There are six basic tenets of ERISA (which also covers healthcare benefits), and Fiduciary Decisions has been monitoring the lawsuits since 2006 to determine the number of allegations against each tenet. Here’s the breakdown:

  • Conflicts of Interest: 55

  • Failure to Act Prudently: 614

  • Failure to Act Solely in the Interest of Plan Participants: 69

  • Failure to Comply with the Provisions of the Plan: 2

  • Failure to Diversify Plan Assets: 4

  • Failure to Pay Only Reasonable Fees: 507

The CAA requires that pricing and compensation disclosures be provided to employers. It’s been in effect since 2021, although several components of it have gone into effect in subsequent years. Disclosure compensation has been required since December of 2022; under this CAA component, employers receive a disclosure compensation form from their broker showing direct and indirect compensation for administering the plan. If your company doesn’t get that form from your broker, you need to ask for it! Also, keep in mind that it;s the employer’s responsibility to review the amount disclosed. 

So how does an employer know if they’re getting a good value for what they’re paying? A little research into what’s standard in the market can go a long way, says Jessica. Reaching out to brokers and asking what they would charge to administer your plan can give you a good idea as to whether you’re paying too much to your current broker. Service agreements between the broker and the employer that highlight what services the broker will provide to the employer are also becoming popular, and let employers know just what they can expect to get for their money. (A service agreement can also provide some protection to ensure that the employer is actually receiving the agreed-upon services.)

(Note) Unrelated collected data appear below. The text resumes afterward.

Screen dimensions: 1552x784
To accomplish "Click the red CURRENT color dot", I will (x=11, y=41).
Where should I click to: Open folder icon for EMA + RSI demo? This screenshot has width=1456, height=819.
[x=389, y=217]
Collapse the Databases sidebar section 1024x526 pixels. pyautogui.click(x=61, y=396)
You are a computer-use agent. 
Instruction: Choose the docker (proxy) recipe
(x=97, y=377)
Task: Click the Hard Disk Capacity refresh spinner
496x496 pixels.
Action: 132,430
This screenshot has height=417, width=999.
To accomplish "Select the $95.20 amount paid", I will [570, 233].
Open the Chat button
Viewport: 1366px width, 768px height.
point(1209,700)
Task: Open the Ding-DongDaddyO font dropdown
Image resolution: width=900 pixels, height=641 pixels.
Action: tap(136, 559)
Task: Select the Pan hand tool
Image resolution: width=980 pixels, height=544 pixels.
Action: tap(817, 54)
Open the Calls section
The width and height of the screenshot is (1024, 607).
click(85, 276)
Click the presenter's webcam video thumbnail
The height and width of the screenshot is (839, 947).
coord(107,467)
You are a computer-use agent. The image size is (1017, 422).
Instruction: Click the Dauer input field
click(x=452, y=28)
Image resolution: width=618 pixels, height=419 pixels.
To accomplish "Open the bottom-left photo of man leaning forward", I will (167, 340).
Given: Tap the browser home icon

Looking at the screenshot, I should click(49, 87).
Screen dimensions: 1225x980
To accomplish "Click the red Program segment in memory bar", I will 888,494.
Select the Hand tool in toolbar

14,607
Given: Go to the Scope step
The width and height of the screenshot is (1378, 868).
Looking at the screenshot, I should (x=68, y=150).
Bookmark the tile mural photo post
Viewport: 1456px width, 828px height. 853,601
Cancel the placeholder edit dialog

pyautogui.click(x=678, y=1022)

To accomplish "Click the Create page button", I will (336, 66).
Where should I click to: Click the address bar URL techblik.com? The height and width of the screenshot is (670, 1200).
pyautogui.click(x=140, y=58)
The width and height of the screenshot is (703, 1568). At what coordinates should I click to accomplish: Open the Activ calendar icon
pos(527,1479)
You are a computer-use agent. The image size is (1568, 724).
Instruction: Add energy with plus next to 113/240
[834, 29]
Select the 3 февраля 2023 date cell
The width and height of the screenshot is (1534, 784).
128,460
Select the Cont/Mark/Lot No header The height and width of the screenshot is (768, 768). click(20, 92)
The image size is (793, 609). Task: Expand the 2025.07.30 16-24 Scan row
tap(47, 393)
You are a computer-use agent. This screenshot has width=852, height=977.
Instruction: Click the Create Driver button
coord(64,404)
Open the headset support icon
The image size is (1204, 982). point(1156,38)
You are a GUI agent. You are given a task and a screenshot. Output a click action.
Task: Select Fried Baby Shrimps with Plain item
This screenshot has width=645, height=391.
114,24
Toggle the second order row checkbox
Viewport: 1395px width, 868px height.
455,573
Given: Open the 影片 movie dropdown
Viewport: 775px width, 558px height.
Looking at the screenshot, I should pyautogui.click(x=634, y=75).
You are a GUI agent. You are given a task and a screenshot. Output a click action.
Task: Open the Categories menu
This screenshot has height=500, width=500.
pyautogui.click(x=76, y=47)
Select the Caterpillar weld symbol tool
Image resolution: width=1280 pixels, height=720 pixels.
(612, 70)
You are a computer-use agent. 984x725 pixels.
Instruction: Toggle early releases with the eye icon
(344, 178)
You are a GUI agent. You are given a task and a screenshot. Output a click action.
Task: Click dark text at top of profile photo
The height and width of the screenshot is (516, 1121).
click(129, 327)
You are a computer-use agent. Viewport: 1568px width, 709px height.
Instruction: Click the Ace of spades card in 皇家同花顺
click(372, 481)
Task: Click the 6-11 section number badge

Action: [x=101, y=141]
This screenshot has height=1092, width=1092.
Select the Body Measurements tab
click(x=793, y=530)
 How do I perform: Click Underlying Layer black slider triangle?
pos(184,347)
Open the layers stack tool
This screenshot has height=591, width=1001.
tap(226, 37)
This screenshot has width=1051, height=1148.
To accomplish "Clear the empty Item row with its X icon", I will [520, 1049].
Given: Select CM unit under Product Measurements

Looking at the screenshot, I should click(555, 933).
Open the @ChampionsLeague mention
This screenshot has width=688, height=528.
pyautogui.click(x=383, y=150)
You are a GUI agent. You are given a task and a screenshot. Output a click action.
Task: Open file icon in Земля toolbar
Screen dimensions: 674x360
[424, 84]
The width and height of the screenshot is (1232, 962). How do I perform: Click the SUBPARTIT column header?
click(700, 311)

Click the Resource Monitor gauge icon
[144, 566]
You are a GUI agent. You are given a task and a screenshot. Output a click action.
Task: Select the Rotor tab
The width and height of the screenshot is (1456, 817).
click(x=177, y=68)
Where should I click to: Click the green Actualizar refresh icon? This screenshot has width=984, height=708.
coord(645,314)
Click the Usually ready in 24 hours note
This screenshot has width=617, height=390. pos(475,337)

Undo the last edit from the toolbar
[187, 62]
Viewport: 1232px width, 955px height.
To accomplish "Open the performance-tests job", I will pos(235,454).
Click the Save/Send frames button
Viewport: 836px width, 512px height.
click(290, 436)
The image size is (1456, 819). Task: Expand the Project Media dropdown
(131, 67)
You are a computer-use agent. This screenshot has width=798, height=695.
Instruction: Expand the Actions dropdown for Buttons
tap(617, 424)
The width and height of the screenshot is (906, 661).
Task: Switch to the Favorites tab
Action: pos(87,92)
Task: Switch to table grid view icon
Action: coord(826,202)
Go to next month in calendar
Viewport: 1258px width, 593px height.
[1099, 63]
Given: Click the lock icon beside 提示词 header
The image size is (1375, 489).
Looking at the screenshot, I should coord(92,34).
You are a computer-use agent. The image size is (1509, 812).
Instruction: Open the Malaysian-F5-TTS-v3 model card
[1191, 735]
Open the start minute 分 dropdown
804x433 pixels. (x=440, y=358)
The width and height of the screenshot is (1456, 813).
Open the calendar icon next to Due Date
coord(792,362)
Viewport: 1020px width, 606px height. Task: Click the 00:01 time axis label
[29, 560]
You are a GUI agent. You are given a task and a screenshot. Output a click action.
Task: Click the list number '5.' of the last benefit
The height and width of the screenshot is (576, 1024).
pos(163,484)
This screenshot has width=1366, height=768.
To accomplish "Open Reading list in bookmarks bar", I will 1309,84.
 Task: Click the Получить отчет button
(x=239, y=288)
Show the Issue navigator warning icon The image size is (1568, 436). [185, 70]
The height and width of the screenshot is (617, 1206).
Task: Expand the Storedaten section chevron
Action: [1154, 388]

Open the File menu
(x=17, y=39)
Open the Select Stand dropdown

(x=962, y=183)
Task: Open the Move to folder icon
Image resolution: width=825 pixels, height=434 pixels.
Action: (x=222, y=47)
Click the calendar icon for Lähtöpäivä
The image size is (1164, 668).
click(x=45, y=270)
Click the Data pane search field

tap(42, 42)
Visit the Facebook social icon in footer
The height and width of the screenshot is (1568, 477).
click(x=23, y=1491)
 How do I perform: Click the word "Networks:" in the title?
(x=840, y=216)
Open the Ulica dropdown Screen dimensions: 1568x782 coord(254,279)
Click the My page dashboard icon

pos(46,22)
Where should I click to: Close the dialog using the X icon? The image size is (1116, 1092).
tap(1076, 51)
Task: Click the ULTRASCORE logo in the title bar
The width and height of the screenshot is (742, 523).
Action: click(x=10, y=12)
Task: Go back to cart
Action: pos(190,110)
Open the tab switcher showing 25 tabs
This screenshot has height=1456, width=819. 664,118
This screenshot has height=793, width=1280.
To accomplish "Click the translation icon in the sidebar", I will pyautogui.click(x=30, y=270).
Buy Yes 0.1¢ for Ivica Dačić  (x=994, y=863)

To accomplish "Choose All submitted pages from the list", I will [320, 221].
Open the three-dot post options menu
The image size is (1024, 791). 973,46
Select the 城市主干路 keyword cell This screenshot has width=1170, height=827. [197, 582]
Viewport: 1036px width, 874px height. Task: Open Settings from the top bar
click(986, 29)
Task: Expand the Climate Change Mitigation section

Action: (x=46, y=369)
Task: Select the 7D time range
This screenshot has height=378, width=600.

Under the CAA, there are also quite a few items that the employer is responsible for. One of these is making sure the plan doesn't have a gate clause in it, another is publicly posting machine readable files with a list of negotiated prices from the employer’s carrier (which according to Jessica doesn't get done often enough). Health plan spending is also required to be submitted to the CMS; this can be done by the carrier or the employer. 

Healthcare Costs and Excessive Fees

With healthcare costs increasing (deductibles have risen by about 53% over the last 10 years, for example), employers need to make sure their healthcare dollars are being spent well, and that they are acting in the best interest of the healthcare plan participants. Jessica recommends that employers perform benchmarking and comprehensive marketing for your healthcare plan on an annual basis. Really tear apart your health plan, look at the data, and make sure you’re not paying excessive fees anywhere. (We do the same thing in the retirement plan industry.) Participants are getting fed up with the rising costs of healthcare, so it's up to you to get the most value for your participants.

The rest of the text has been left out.